Saturday, July 24, 2010

George Dawes Green's Ravens (2009)

I saw Ravens in the staff recommendations section at Barnes & Noble.

I'd not heard of George Dawes Green but liked the three-sentence summary on the back: a Georgia family wins $318 million in the lottery and becomes the target of two dysfunctional drifters passing through town.

I like the book so far.  The writing style is easy and fun, with 1-3 page snippets from the points-of-view of the various characters.  It's written in a 2009 milieu: lots of references to the ways the internet has changed our lives and the dichotomy between the real connections of people in a small town and the virtual connections that just about anyone can make via current technology. 

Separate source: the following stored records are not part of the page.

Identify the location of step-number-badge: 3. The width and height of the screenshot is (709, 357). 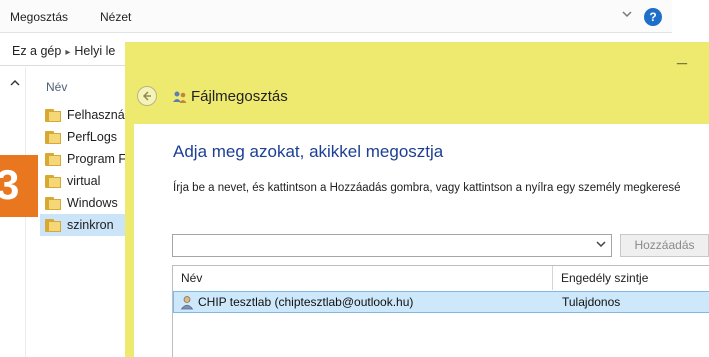
(19, 186).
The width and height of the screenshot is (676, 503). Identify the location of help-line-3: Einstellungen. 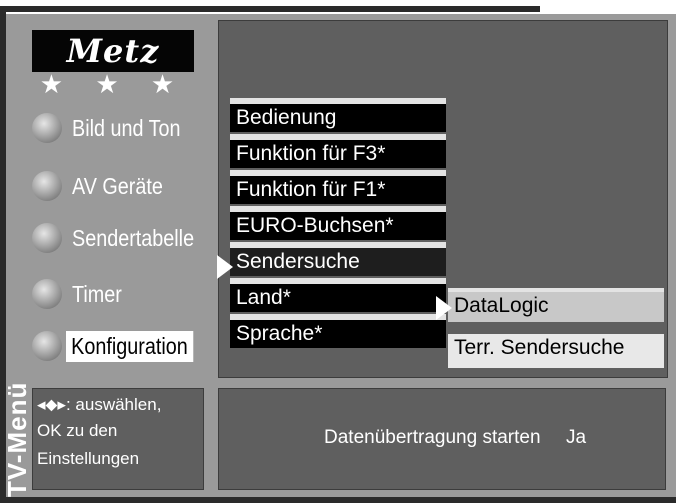
(88, 458).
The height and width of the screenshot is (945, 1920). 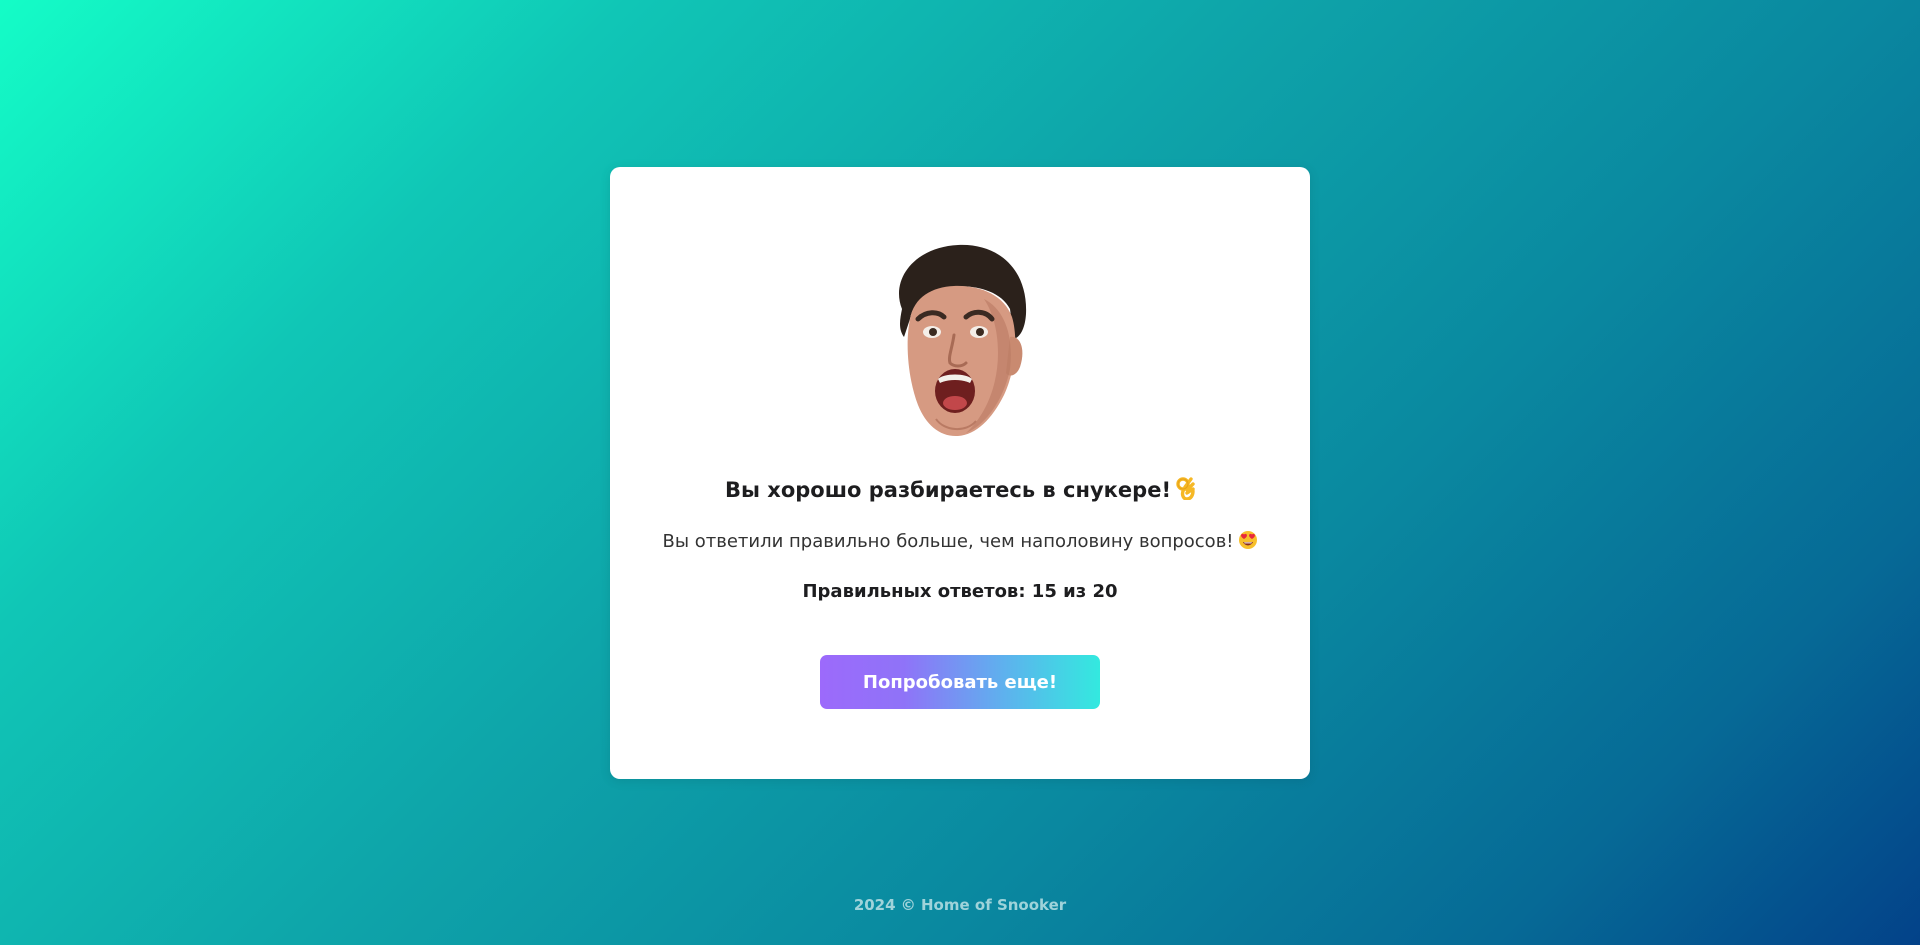 I want to click on heart-eyes-icon, so click(x=1248, y=544).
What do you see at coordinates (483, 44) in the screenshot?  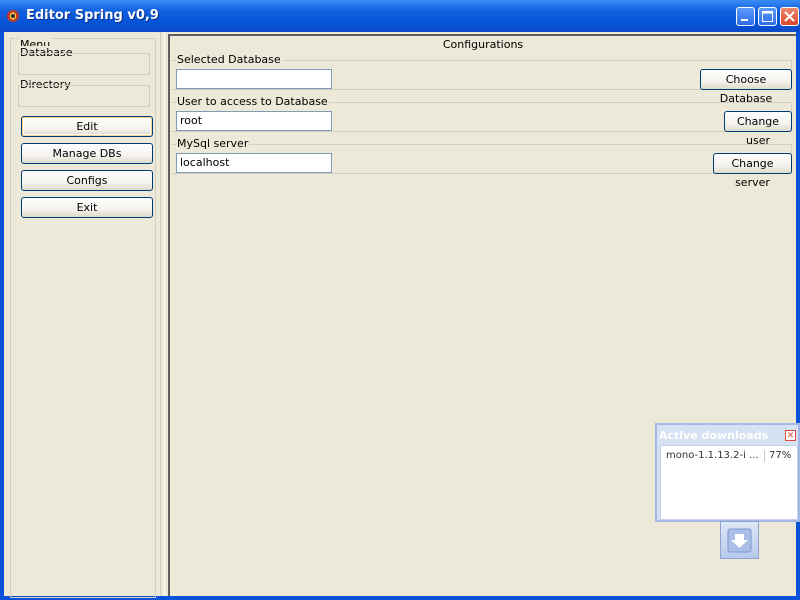 I see `configurations-title: Configurations` at bounding box center [483, 44].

The main characters are Mitch, Patsy, Tara and Jase Boatwright (the unwitting family) and Shaw and Romeo (the drifters).  Tara is best buds with her grandmother Nell, who strikes me as a bit too much of a cooky older lady caricature -- echoes of a Janet Evanovich character who is more annoying than funny.

The setting is Brunswick, Georgia, and I am trying to remember if I've read any other novels set in Georgia.  Yes, I've got one: Tom Wolfe's A Man in Full, which as I recall takes place in suburban Atlanta and captures well the striving businessman culture of the 1990's.

The thought-experiment of how winning the lottery jackpot would change your life and outlook is a really fascinating one.  I guess that's why it is a plot device in a number of books and movies.  I wonder what I would do?